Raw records
********

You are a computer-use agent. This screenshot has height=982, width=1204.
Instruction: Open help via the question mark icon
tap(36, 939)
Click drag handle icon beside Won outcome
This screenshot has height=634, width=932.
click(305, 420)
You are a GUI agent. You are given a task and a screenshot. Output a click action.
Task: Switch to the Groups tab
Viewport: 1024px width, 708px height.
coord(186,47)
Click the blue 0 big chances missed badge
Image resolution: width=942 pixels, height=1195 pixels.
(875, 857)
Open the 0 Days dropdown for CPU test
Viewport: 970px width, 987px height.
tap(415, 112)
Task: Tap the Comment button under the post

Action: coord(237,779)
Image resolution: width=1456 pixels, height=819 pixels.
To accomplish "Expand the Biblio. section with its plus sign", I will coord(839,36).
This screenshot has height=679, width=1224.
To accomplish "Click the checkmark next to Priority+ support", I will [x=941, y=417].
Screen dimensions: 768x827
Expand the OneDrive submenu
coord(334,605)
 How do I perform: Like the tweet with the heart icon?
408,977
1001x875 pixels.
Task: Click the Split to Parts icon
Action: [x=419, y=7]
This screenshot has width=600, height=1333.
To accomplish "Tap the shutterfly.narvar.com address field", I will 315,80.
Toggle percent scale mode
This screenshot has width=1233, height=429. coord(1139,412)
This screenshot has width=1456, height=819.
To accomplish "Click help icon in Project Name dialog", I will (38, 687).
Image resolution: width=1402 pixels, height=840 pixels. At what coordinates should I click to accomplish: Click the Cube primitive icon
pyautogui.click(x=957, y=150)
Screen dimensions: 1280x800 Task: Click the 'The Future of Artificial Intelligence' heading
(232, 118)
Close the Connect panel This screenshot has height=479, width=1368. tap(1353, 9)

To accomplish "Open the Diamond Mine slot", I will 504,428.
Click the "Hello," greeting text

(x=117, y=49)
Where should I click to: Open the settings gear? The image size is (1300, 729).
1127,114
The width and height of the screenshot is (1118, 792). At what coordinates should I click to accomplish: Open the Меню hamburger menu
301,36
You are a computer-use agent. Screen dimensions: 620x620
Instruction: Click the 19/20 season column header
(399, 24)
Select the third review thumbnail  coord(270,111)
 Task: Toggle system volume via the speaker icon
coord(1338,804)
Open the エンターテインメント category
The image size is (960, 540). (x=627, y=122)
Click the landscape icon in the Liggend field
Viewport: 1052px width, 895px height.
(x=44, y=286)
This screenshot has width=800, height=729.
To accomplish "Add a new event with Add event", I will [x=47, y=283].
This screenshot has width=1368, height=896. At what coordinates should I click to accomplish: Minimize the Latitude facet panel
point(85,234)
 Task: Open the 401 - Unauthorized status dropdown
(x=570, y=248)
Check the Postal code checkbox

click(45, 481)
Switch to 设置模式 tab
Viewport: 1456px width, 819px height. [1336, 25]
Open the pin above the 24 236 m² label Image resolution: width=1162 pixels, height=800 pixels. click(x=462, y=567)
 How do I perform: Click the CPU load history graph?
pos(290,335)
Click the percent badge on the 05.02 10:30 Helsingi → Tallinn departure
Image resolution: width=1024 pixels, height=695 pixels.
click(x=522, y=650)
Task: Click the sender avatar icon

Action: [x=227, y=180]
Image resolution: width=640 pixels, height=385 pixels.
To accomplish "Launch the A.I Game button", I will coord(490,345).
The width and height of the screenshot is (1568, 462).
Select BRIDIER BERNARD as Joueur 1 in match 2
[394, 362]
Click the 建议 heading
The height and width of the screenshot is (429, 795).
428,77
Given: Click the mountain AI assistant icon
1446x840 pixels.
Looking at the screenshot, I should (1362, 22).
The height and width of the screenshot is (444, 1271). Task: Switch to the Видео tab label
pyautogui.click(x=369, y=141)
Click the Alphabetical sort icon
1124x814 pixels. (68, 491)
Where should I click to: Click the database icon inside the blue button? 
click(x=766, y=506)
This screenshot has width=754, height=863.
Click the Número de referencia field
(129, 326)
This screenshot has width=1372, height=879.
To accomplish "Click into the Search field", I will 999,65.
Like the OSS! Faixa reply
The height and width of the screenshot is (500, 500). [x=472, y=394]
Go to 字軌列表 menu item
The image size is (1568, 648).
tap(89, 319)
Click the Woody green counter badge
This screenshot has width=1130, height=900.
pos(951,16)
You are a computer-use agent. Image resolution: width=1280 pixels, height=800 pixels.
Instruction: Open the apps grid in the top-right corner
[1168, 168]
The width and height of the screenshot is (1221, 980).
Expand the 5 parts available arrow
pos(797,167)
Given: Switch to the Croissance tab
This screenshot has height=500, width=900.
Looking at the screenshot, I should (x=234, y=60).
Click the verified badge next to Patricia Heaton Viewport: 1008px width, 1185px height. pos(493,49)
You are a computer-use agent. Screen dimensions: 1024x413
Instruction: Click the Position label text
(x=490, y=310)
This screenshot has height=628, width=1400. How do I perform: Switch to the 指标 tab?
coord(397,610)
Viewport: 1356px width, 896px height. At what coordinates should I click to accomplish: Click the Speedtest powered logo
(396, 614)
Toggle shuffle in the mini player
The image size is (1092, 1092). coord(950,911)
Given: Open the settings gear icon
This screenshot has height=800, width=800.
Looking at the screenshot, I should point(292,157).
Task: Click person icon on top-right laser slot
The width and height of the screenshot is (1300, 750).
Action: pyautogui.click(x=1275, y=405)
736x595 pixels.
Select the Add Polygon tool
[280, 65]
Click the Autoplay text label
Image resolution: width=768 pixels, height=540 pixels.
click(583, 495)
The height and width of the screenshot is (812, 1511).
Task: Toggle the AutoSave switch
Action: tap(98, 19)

********

Your task:
Give all the records above as a Markdown table with two columns, "Row" for a running row number and "Line" for the line itself. Leave out blank lines.

Answer to the exercise:
| Row | Line |
|---|---|
| 1 | You are a computer-use agent. This screenshot has height=982, width=1204. |
| 2 | Instruction: Open help via the question mark icon |
| 3 | tap(36, 939) |
| 4 | Click drag handle icon beside Won outcome |
| 5 | This screenshot has height=634, width=932. |
| 6 | click(305, 420) |
| 7 | You are a GUI agent. You are given a task and a screenshot. Output a click action. |
| 8 | Task: Switch to the Groups tab |
| 9 | Viewport: 1024px width, 708px height. |
| 10 | coord(186,47) |
| 11 | Click the blue 0 big chances missed badge |
| 12 | Image resolution: width=942 pixels, height=1195 pixels. |
| 13 | (875, 857) |
| 14 | Open the 0 Days dropdown for CPU test |
| 15 | Viewport: 970px width, 987px height. |
| 16 | tap(415, 112) |
| 17 | Task: Tap the Comment button under the post |
| 18 | Action: coord(237,779) |
| 19 | Image resolution: width=1456 pixels, height=819 pixels. |
| 20 | To accomplish "Expand the Biblio. section with its plus sign", I will coord(839,36). |
| 21 | This screenshot has height=679, width=1224. |
| 22 | To accomplish "Click the checkmark next to Priority+ support", I will [x=941, y=417]. |
| 23 | Screen dimensions: 768x827 |
| 24 | Expand the OneDrive submenu |
| 25 | coord(334,605) |
| 26 |  How do I perform: Like the tweet with the heart icon? |
| 27 | 408,977 |
| 28 | 1001x875 pixels. |
| 29 | Task: Click the Split to Parts icon |
| 30 | Action: [x=419, y=7] |
| 31 | This screenshot has width=600, height=1333. |
| 32 | To accomplish "Tap the shutterfly.narvar.com address field", I will 315,80. |
| 33 | Toggle percent scale mode |
| 34 | This screenshot has width=1233, height=429. coord(1139,412) |
| 35 | This screenshot has width=1456, height=819. |
| 36 | To accomplish "Click help icon in Project Name dialog", I will (38, 687). |
| 37 | Image resolution: width=1402 pixels, height=840 pixels. At what coordinates should I click to accomplish: Click the Cube primitive icon |
| 38 | pyautogui.click(x=957, y=150) |
| 39 | Screen dimensions: 1280x800 Task: Click the 'The Future of Artificial Intelligence' heading |
| 40 | (232, 118) |
| 41 | Close the Connect panel This screenshot has height=479, width=1368. tap(1353, 9) |
| 42 | To accomplish "Open the Diamond Mine slot", I will 504,428. |
| 43 | Click the "Hello," greeting text |
| 44 | (x=117, y=49) |
| 45 | Where should I click to: Open the settings gear? The image size is (1300, 729). |
| 46 | 1127,114 |
| 47 | The width and height of the screenshot is (1118, 792). At what coordinates should I click to accomplish: Open the Меню hamburger menu |
| 48 | 301,36 |
| 49 | You are a computer-use agent. Screen dimensions: 620x620 |
| 50 | Instruction: Click the 19/20 season column header |
| 51 | (399, 24) |
| 52 | Select the third review thumbnail  coord(270,111) |
| 53 |  Task: Toggle system volume via the speaker icon |
| 54 | coord(1338,804) |
| 55 | Open the エンターテインメント category |
| 56 | The image size is (960, 540). (x=627, y=122) |
| 57 | Click the landscape icon in the Liggend field |
| 58 | Viewport: 1052px width, 895px height. |
| 59 | (x=44, y=286) |
| 60 | This screenshot has width=800, height=729. |
| 61 | To accomplish "Add a new event with Add event", I will [x=47, y=283]. |
| 62 | This screenshot has width=1368, height=896. At what coordinates should I click to accomplish: Minimize the Latitude facet panel |
| 63 | point(85,234) |
| 64 |  Task: Open the 401 - Unauthorized status dropdown |
| 65 | (x=570, y=248) |
| 66 | Check the Postal code checkbox |
| 67 | click(45, 481) |
| 68 | Switch to 设置模式 tab |
| 69 | Viewport: 1456px width, 819px height. [1336, 25] |
| 70 | Open the pin above the 24 236 m² label Image resolution: width=1162 pixels, height=800 pixels. click(x=462, y=567) |
| 71 |  How do I perform: Click the CPU load history graph? |
| 72 | pos(290,335) |
| 73 | Click the percent badge on the 05.02 10:30 Helsingi → Tallinn departure |
| 74 | Image resolution: width=1024 pixels, height=695 pixels. |
| 75 | click(x=522, y=650) |
| 76 | Task: Click the sender avatar icon |
| 77 | Action: [x=227, y=180] |
| 78 | Image resolution: width=640 pixels, height=385 pixels. |
| 79 | To accomplish "Launch the A.I Game button", I will coord(490,345). |
| 80 | The width and height of the screenshot is (1568, 462). |
| 81 | Select BRIDIER BERNARD as Joueur 1 in match 2 |
| 82 | [394, 362] |
| 83 | Click the 建议 heading |
| 84 | The height and width of the screenshot is (429, 795). |
| 85 | 428,77 |
| 86 | Given: Click the mountain AI assistant icon |
| 87 | 1446x840 pixels. |
| 88 | Looking at the screenshot, I should (1362, 22). |
| 89 | The height and width of the screenshot is (444, 1271). Task: Switch to the Видео tab label |
| 90 | pyautogui.click(x=369, y=141) |
| 91 | Click the Alphabetical sort icon |
| 92 | 1124x814 pixels. (68, 491) |
| 93 | Where should I click to: Click the database icon inside the blue button?  |
| 94 | click(x=766, y=506) |
| 95 | This screenshot has width=754, height=863. |
| 96 | Click the Número de referencia field |
| 97 | (129, 326) |
| 98 | This screenshot has width=1372, height=879. |
| 99 | To accomplish "Click into the Search field", I will 999,65. |
| 100 | Like the OSS! Faixa reply |
| 101 | The height and width of the screenshot is (500, 500). [x=472, y=394] |
| 102 | Go to 字軌列表 menu item |
| 103 | The image size is (1568, 648). |
| 104 | tap(89, 319) |
| 105 | Click the Woody green counter badge |
| 106 | This screenshot has width=1130, height=900. |
| 107 | pos(951,16) |
| 108 | You are a computer-use agent. Image resolution: width=1280 pixels, height=800 pixels. |
| 109 | Instruction: Open the apps grid in the top-right corner |
| 110 | [1168, 168] |
| 111 | The width and height of the screenshot is (1221, 980). |
| 112 | Expand the 5 parts available arrow |
| 113 | pos(797,167) |
| 114 | Given: Switch to the Croissance tab |
| 115 | This screenshot has height=500, width=900. |
| 116 | Looking at the screenshot, I should (x=234, y=60). |
| 117 | Click the verified badge next to Patricia Heaton Viewport: 1008px width, 1185px height. pos(493,49) |
| 118 | You are a computer-use agent. Screen dimensions: 1024x413 |
| 119 | Instruction: Click the Position label text |
| 120 | (x=490, y=310) |
| 121 | This screenshot has height=628, width=1400. How do I perform: Switch to the 指标 tab? |
| 122 | coord(397,610) |
| 123 | Viewport: 1356px width, 896px height. At what coordinates should I click to accomplish: Click the Speedtest powered logo |
| 124 | (396, 614) |
| 125 | Toggle shuffle in the mini player |
| 126 | The image size is (1092, 1092). coord(950,911) |
| 127 | Given: Open the settings gear icon |
| 128 | This screenshot has height=800, width=800. |
| 129 | Looking at the screenshot, I should point(292,157). |
| 130 | Task: Click person icon on top-right laser slot |
| 131 | The width and height of the screenshot is (1300, 750). |
| 132 | Action: pyautogui.click(x=1275, y=405) |
| 133 | 736x595 pixels. |
| 134 | Select the Add Polygon tool |
| 135 | [280, 65] |
| 136 | Click the Autoplay text label |
| 137 | Image resolution: width=768 pixels, height=540 pixels. |
| 138 | click(583, 495) |
| 139 | The height and width of the screenshot is (812, 1511). |
| 140 | Task: Toggle the AutoSave switch |
| 141 | Action: tap(98, 19) |